-- Your task --
Quote the lines below exactly as they appear, leaving out the pictures.

(Entries for locating text and elements)
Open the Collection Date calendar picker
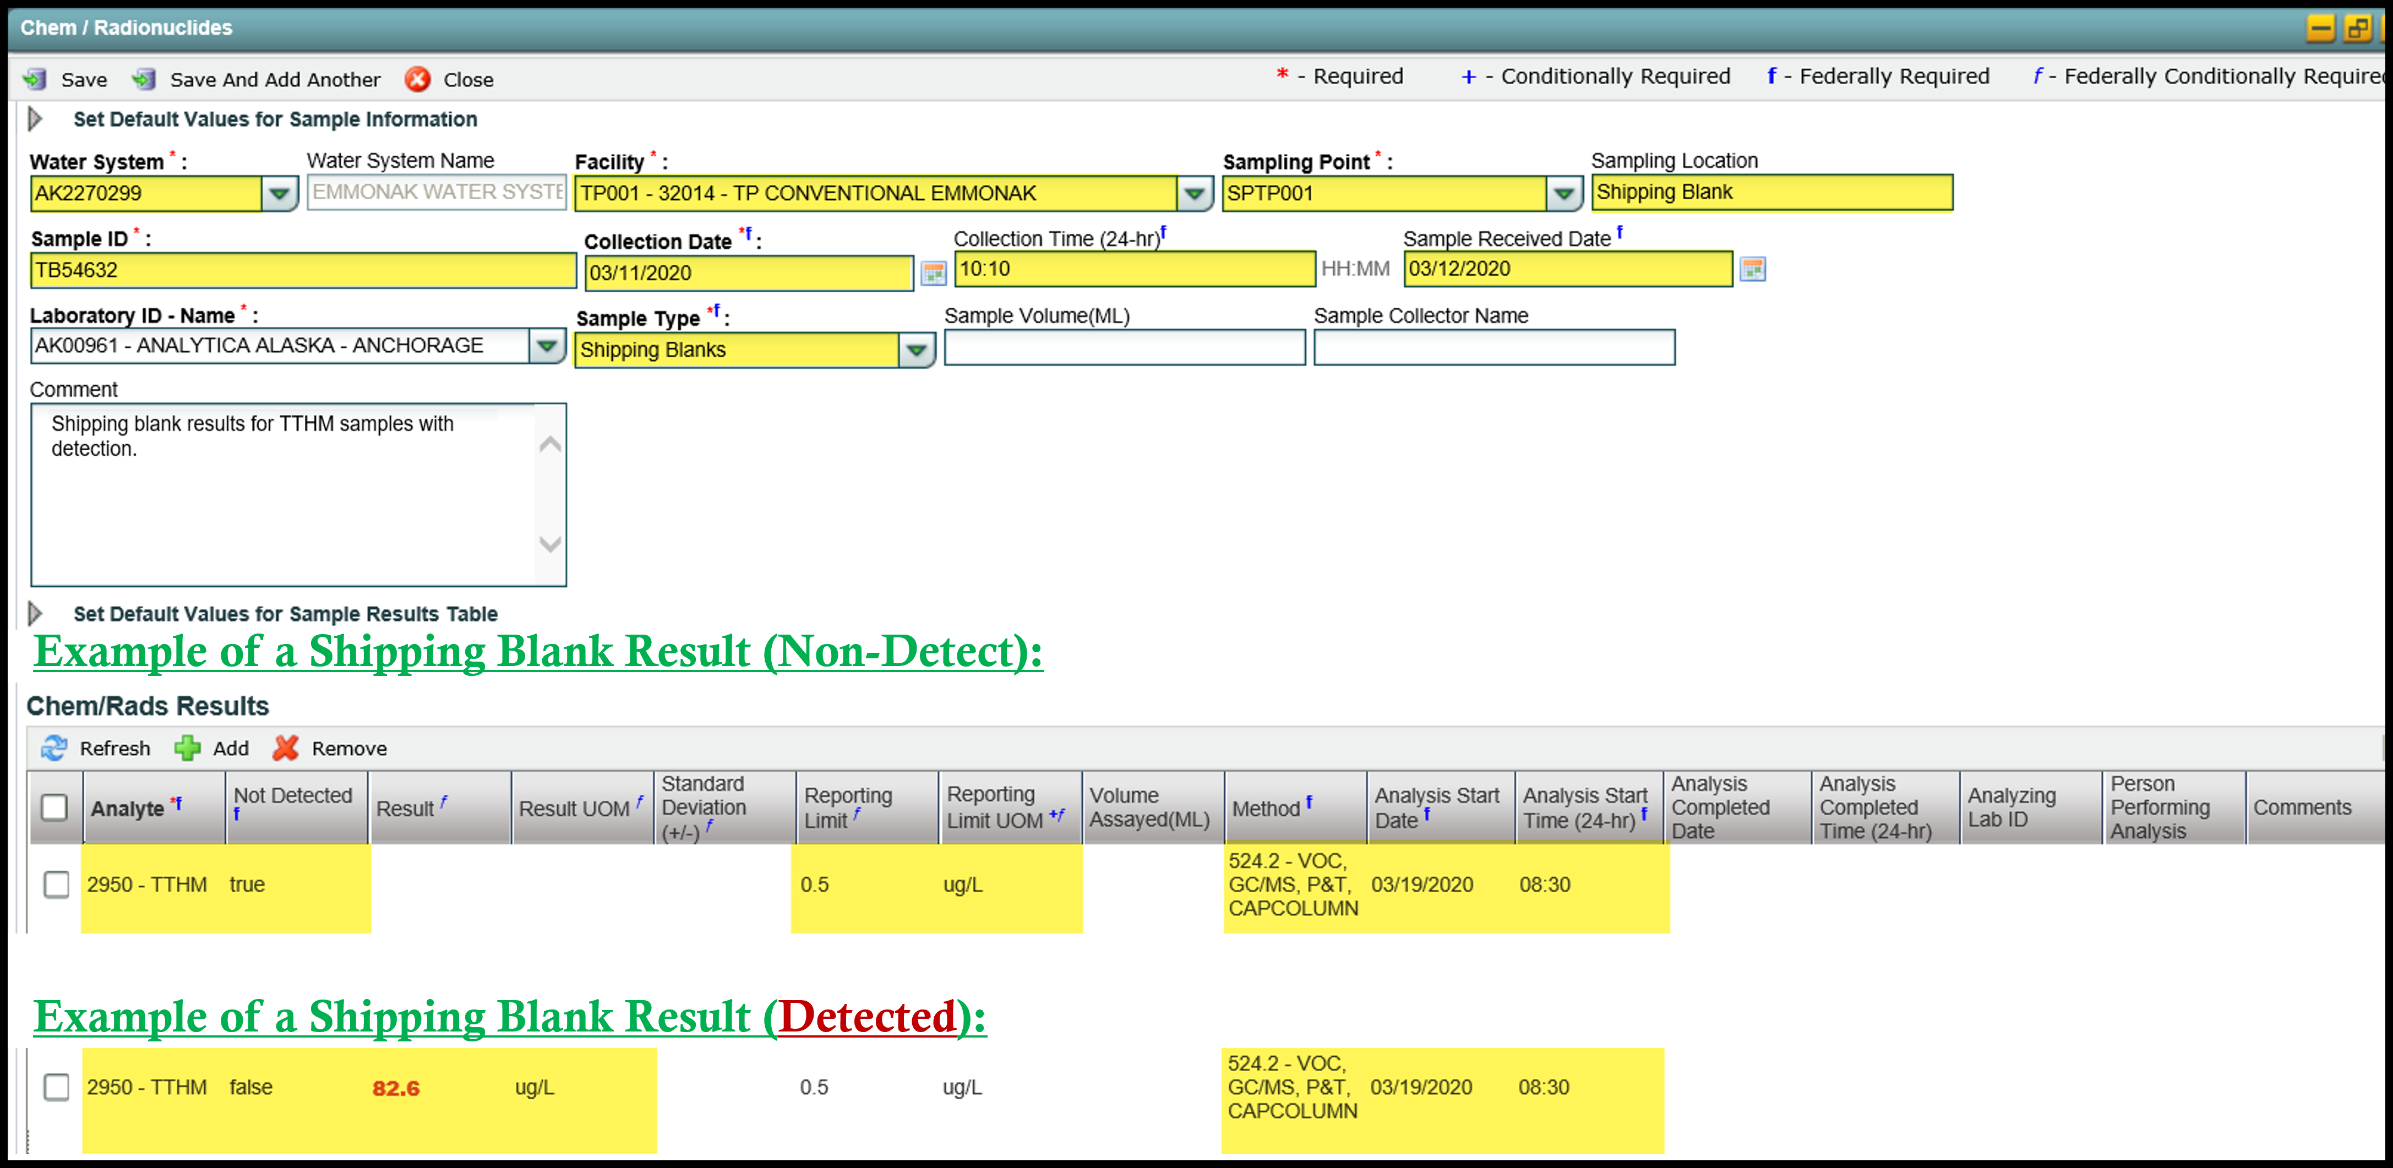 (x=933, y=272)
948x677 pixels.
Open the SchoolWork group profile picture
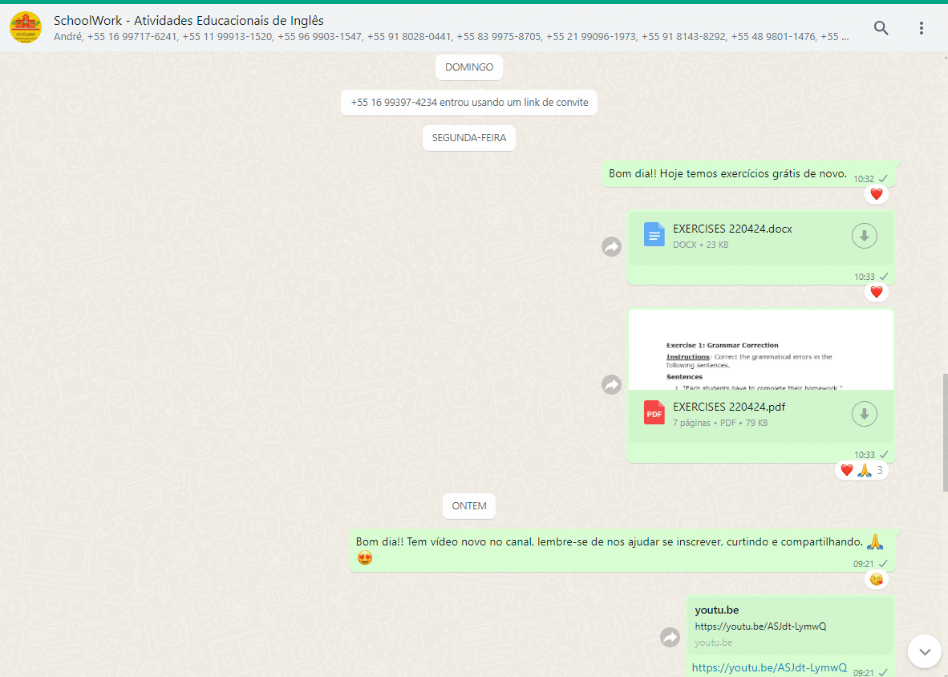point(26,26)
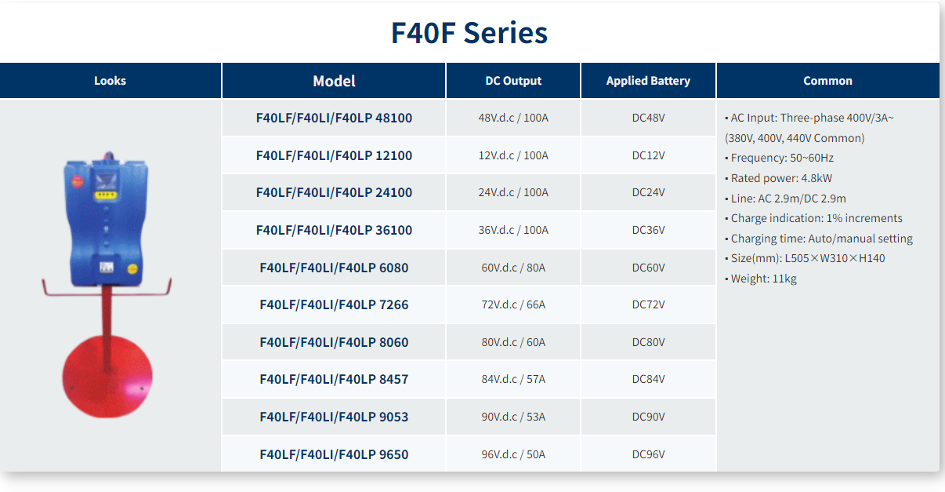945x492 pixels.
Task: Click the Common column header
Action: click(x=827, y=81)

-- Result of this task --
Open the Collection Date calendar picker
 (x=933, y=272)
948x677 pixels.
Open the SchoolWork group profile picture
point(26,26)
945x492 pixels.
Task: Click the Common column header
Action: click(x=827, y=81)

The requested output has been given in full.